Frequency Response Model and Its Closed-Form Solution of Two-Machine Equivalent Power System

Abstract

For the purpose of considering the spatial-temporal characteristics (STC) of large-scale interconnected power system in the modeling, calculation, and analysis of dynamic frequency response (FR), this paper establishes a two-machine equivalent frequency response (TEFR) model and gets its closed-form solution (CFS), which can be used to analytically analysis and fast calculation. In the modeling, the network structure is idealized through simplified matrix of DC power flow and the system is reduced to a typical two-degree-of-freedom vibration system with viscous damping and excitation forces through breaking closed-loop and variable approximation.
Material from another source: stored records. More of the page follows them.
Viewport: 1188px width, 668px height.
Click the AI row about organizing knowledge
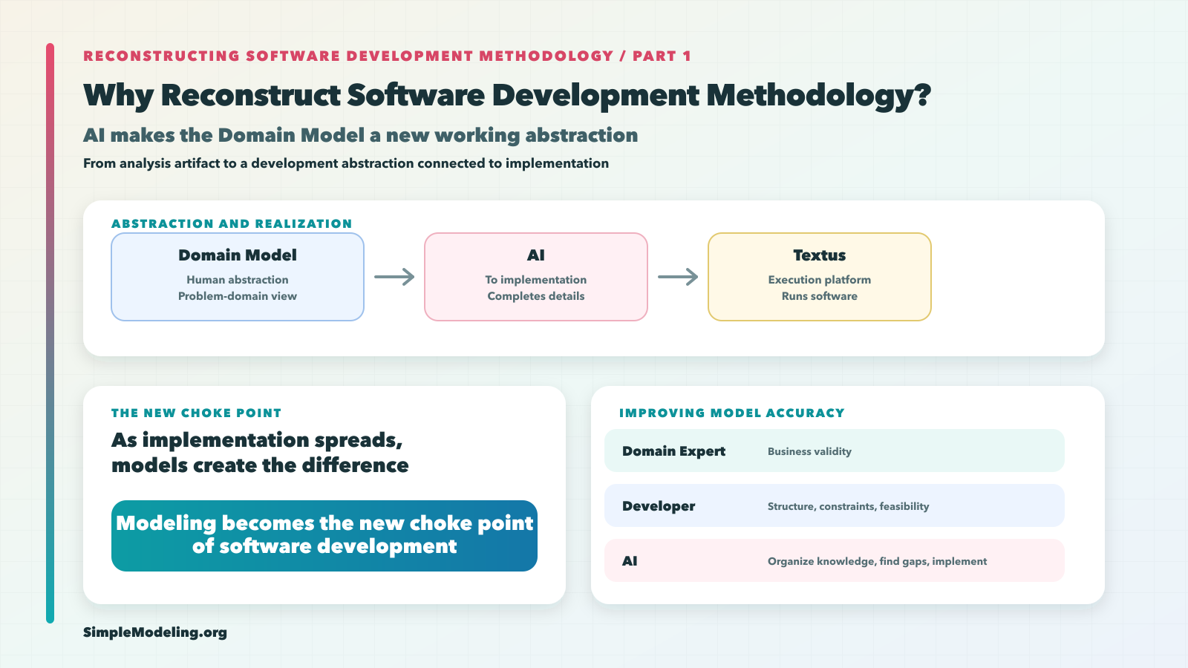click(835, 560)
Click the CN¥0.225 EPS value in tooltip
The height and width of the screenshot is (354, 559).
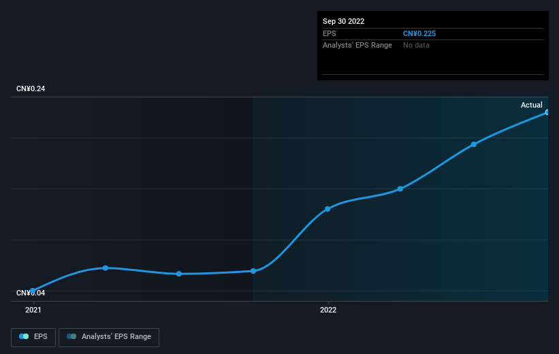click(419, 33)
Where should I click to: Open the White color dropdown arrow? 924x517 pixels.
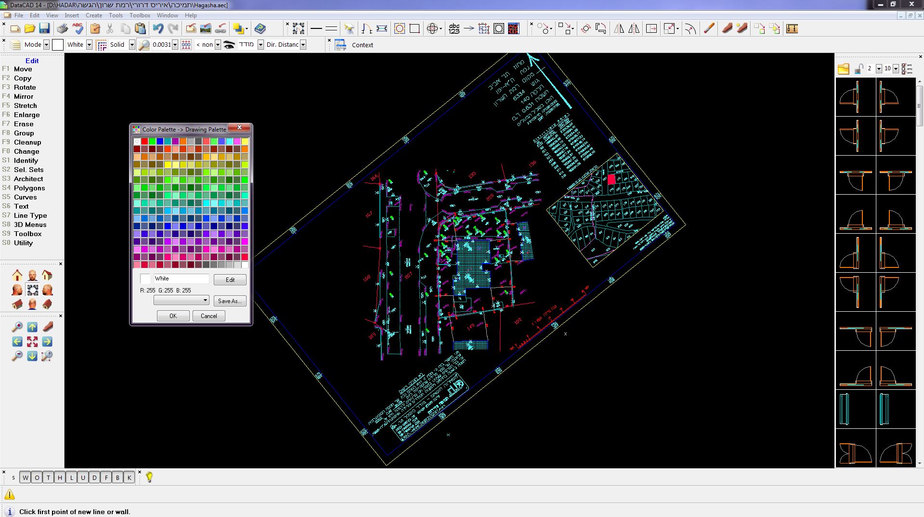(x=89, y=45)
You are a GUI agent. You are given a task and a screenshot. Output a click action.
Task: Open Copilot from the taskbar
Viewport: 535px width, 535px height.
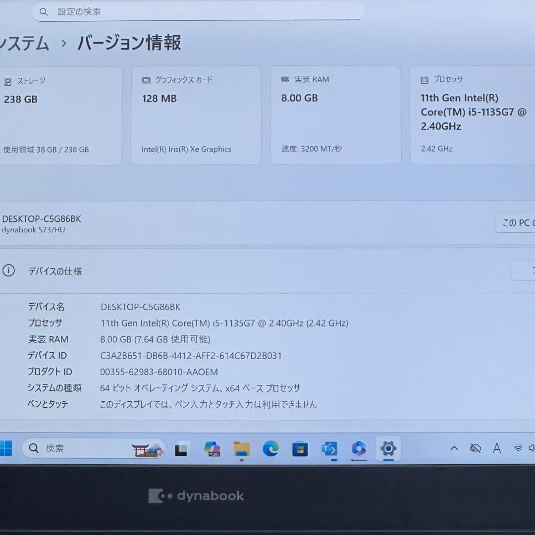pyautogui.click(x=359, y=448)
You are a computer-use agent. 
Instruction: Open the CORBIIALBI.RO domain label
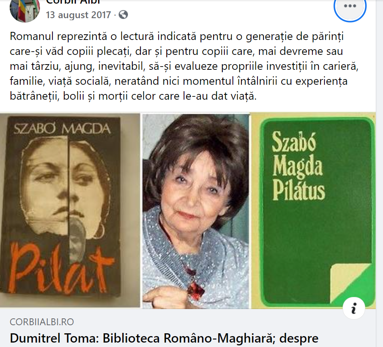click(x=42, y=322)
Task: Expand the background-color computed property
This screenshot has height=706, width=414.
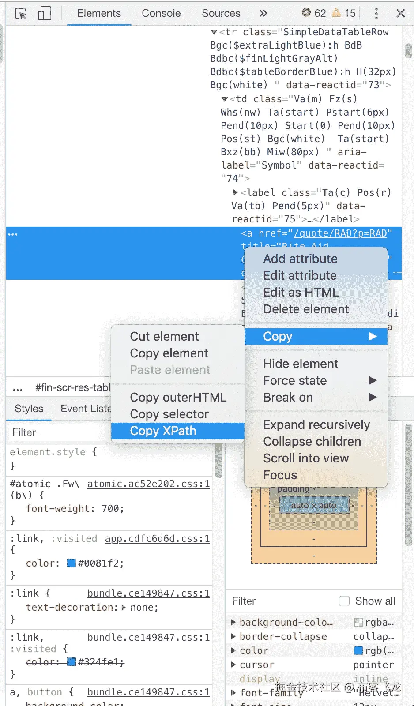Action: [233, 622]
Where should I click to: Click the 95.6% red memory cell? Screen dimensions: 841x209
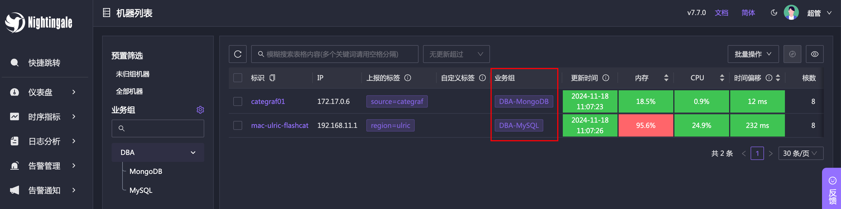645,126
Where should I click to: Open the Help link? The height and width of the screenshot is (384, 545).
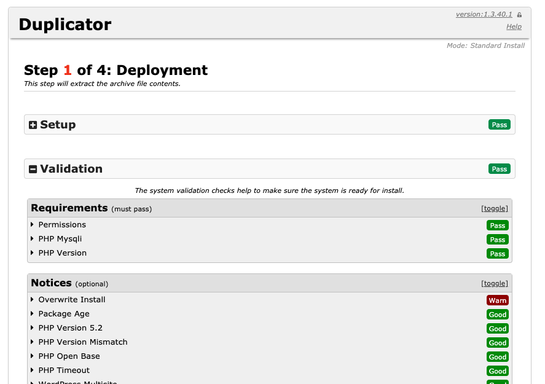click(x=514, y=26)
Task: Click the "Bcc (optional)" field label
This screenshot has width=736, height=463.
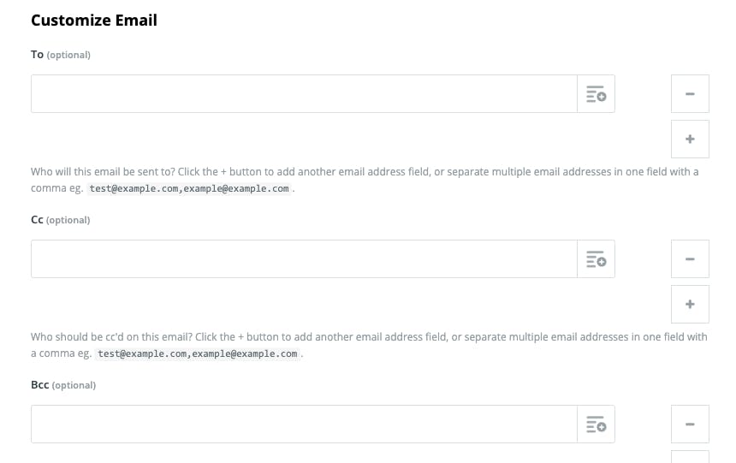Action: (x=63, y=385)
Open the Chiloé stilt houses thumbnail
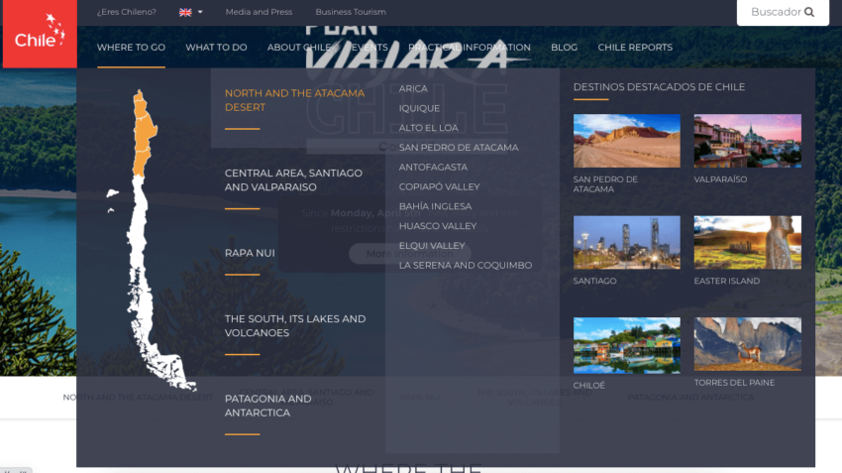This screenshot has height=473, width=842. [626, 344]
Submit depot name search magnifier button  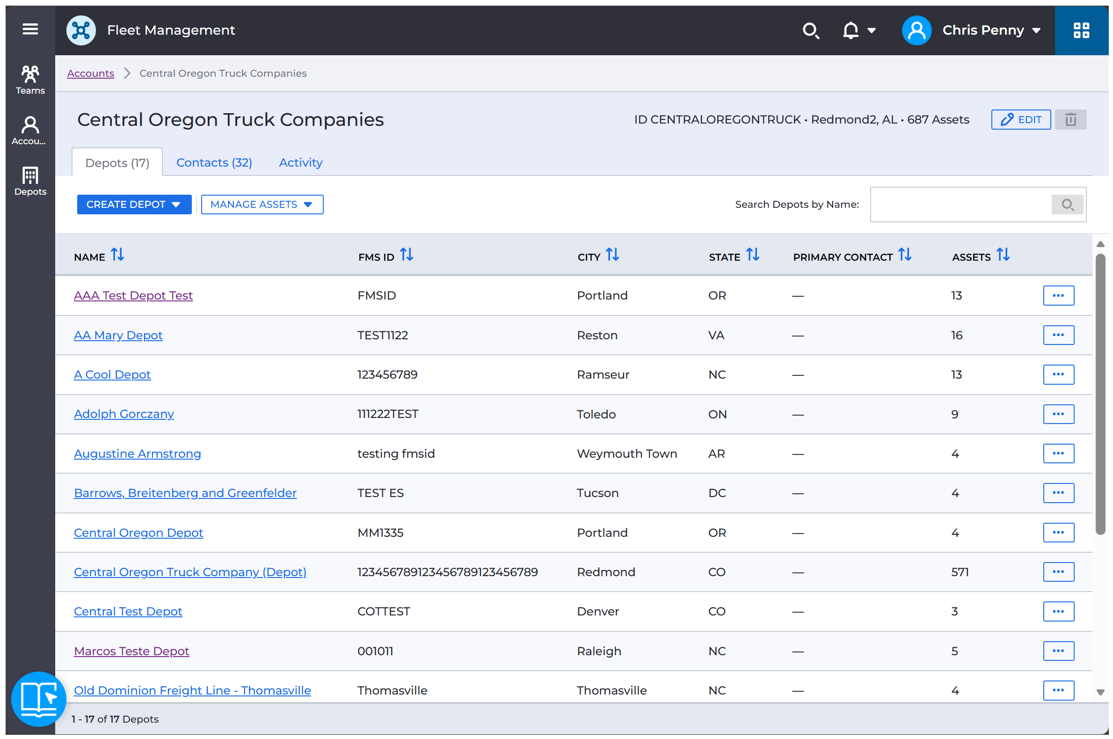[x=1067, y=205]
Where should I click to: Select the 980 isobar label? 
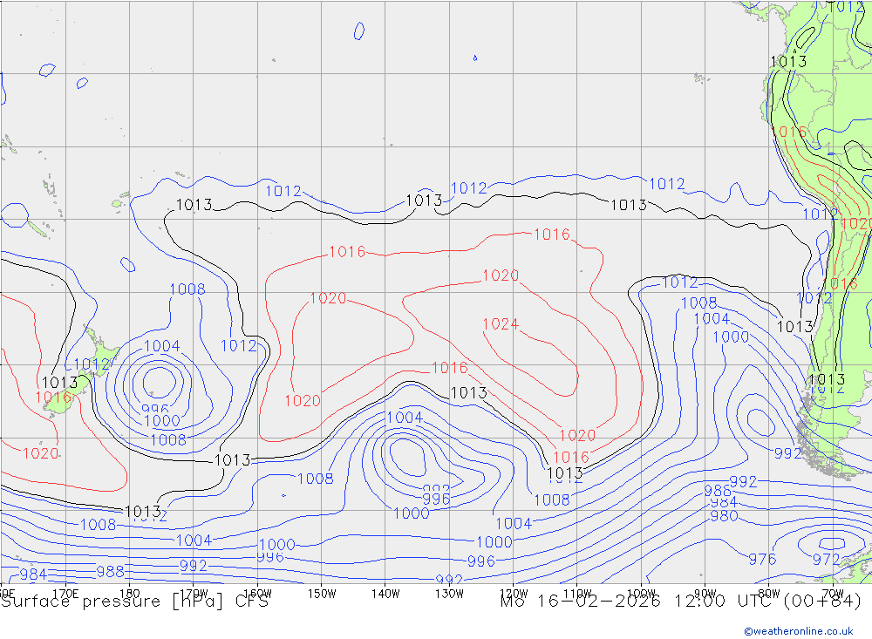point(724,515)
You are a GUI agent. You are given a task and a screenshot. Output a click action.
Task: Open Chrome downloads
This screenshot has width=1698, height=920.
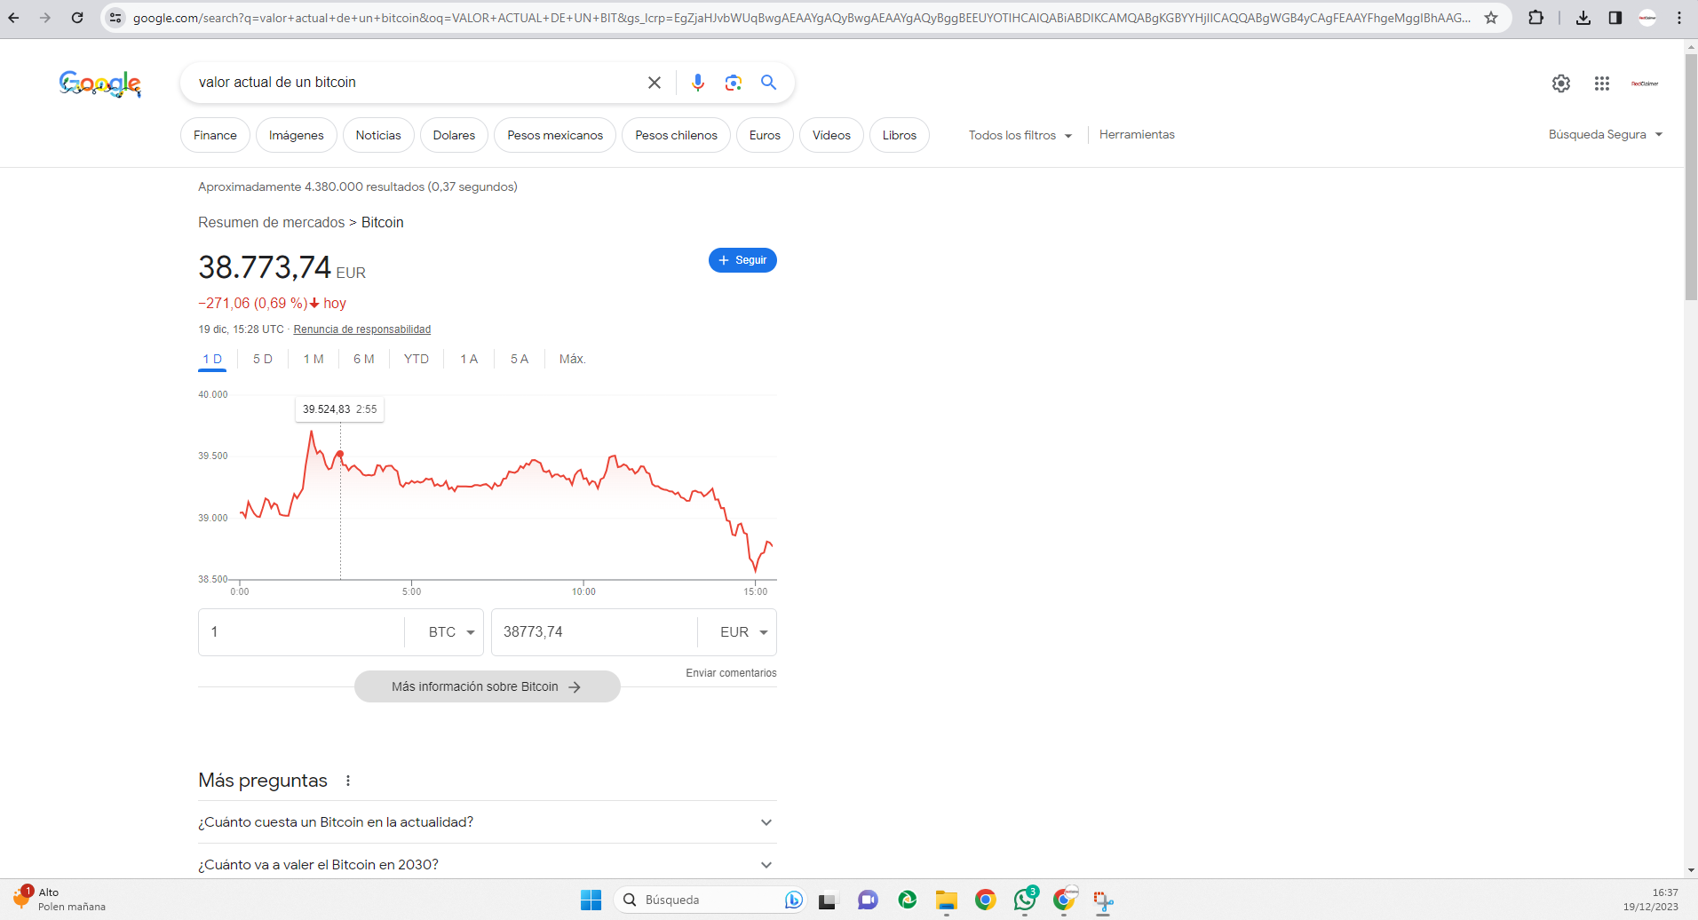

After that, modal analysis method is managed to obtain TEFR-CFS which represent the dynamic FR of TEFR model as the superposition of system FR and frequency oscillation. And the influence of parameters on frequency oscillation, such as electrical distance, inertial distribution, initial disturbance power distribution coefficient, etc., are analyzed. Furthermore, the analytical expressions of the key characteristics of dynamic FR, such as the initial decline slope, the nadir and the arrival time of nadir, etc., are derived. Numerical simulation proves that STC has significant influence on FR and can be described by TEFR model, TEFR-CFS and the expressions of its key characteristics with accuracy and efficiency.